(Dados brutos)
::::
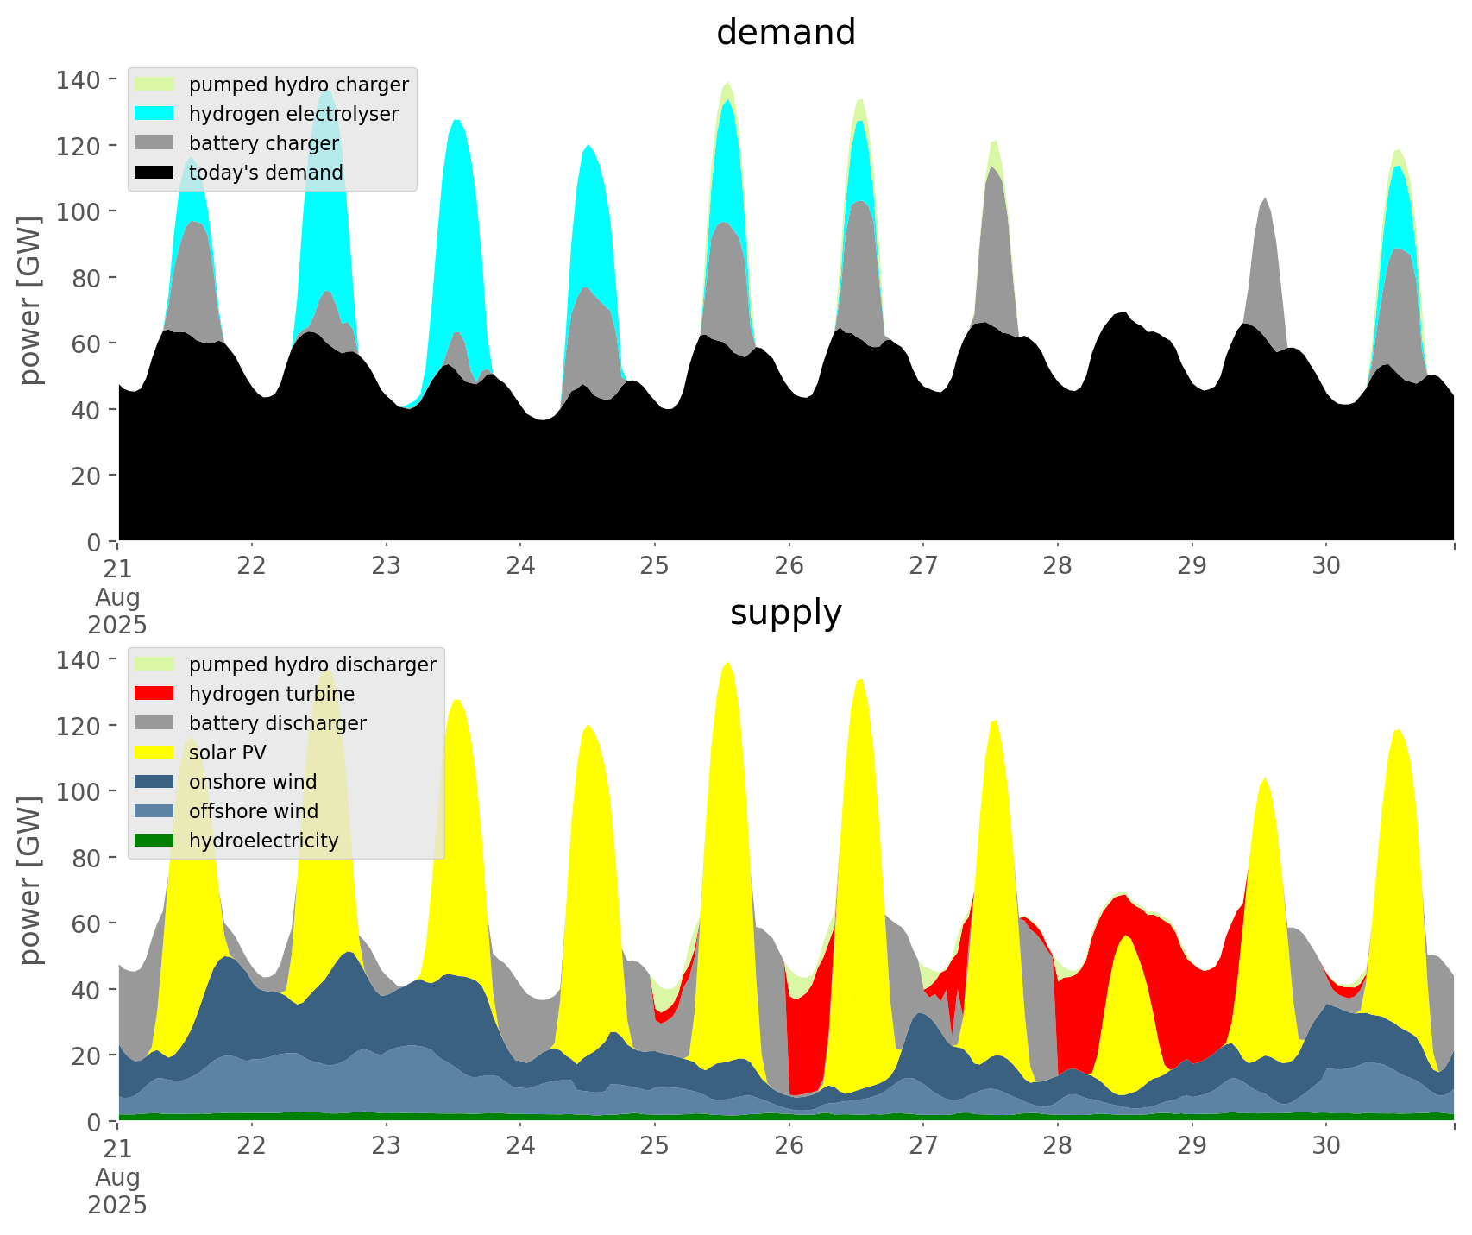Click the yellow solar PV legend swatch
The width and height of the screenshot is (1472, 1235).
pyautogui.click(x=154, y=753)
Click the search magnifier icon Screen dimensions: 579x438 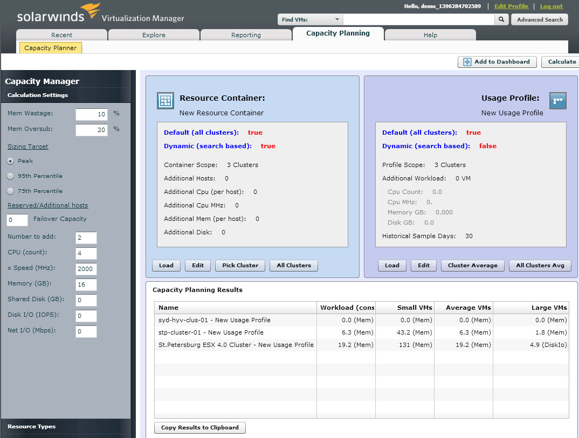501,19
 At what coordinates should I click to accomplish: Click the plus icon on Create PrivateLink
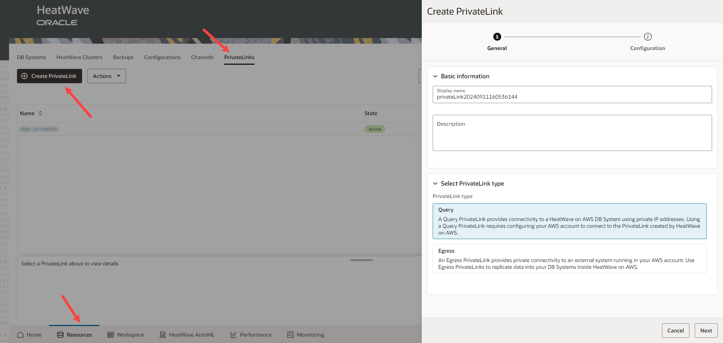click(24, 76)
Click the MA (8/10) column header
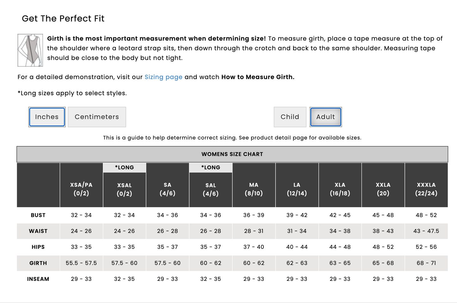This screenshot has height=303, width=457. click(x=254, y=189)
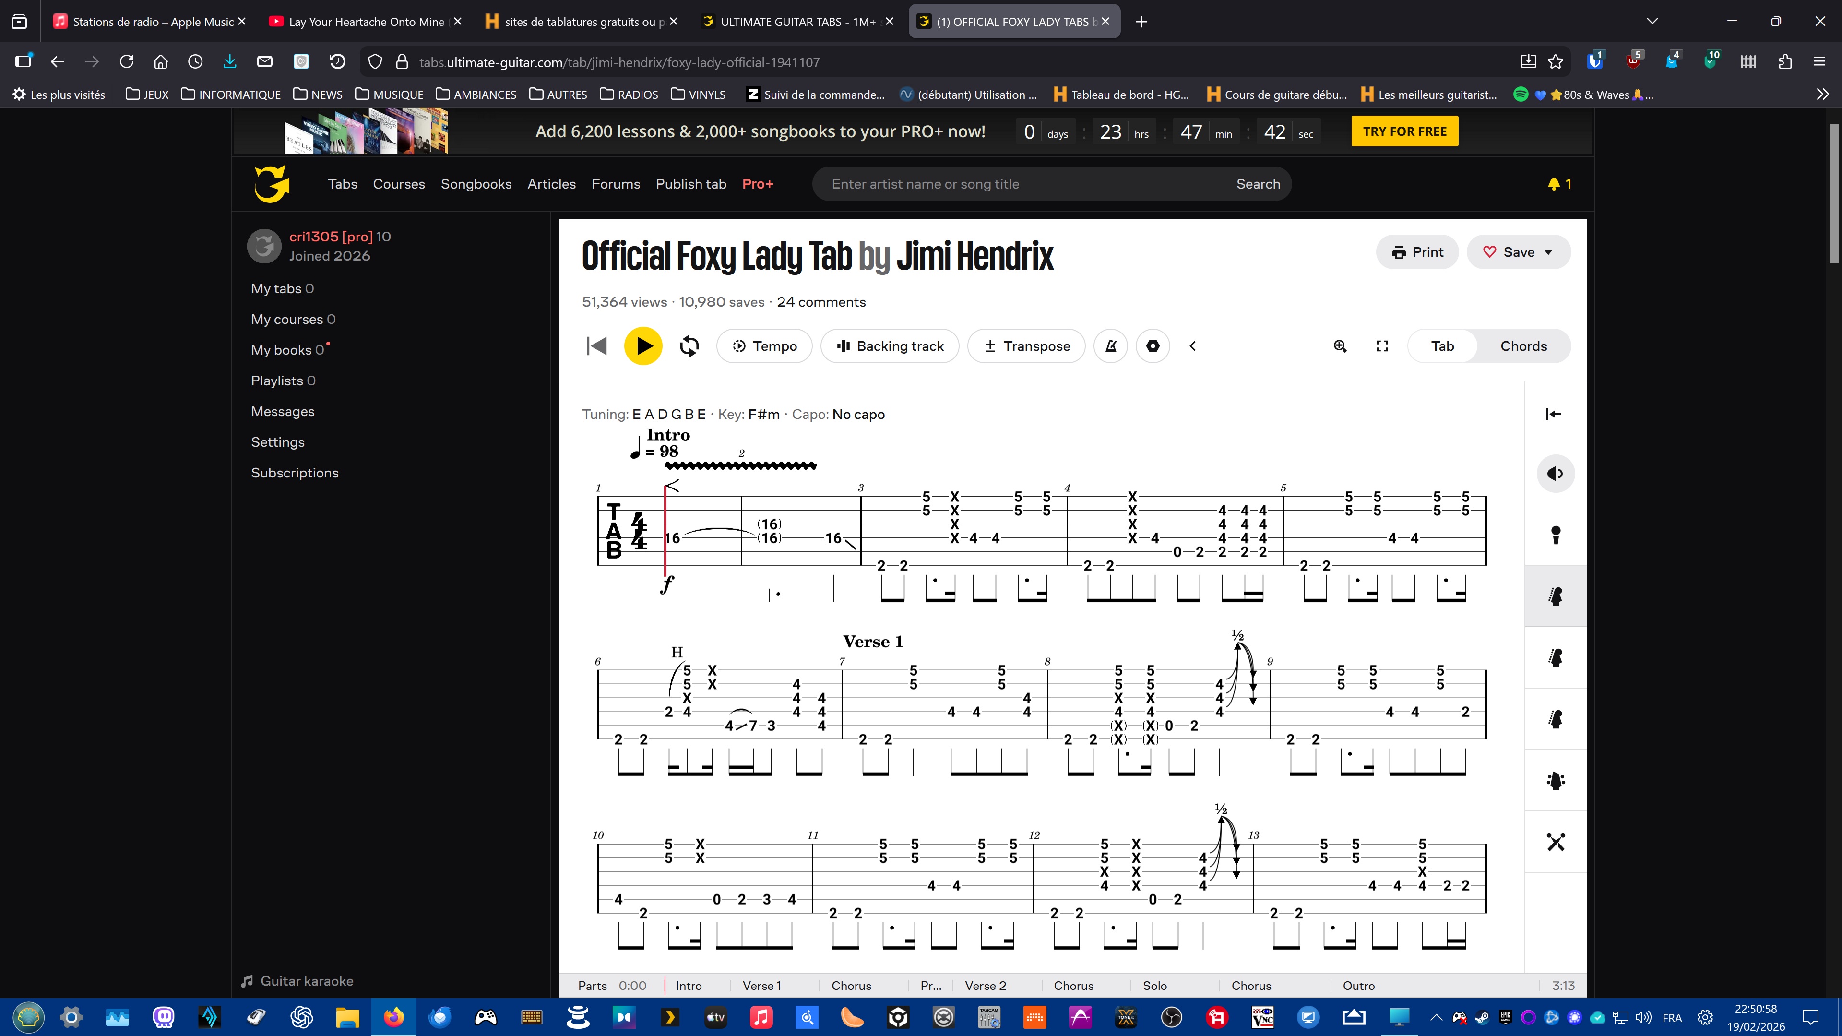Select the drums track icon
The width and height of the screenshot is (1842, 1036).
[x=1555, y=842]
::::
Você pode transcrever sem alteração o trecho dos dados que começa na linha que contém "At what coordinates" e vai até o fim dos dados, com as duas pontas incluídas? Não inclua as imagens na resposta.

> [Resposta]
 At what coordinates should I click to accomplish: Click the plus icon on Create PrivateLink
click(24, 76)
Click the MA (8/10) column header
This screenshot has height=303, width=457. click(x=254, y=189)
Select the drums track icon
The width and height of the screenshot is (1842, 1036).
[x=1555, y=842]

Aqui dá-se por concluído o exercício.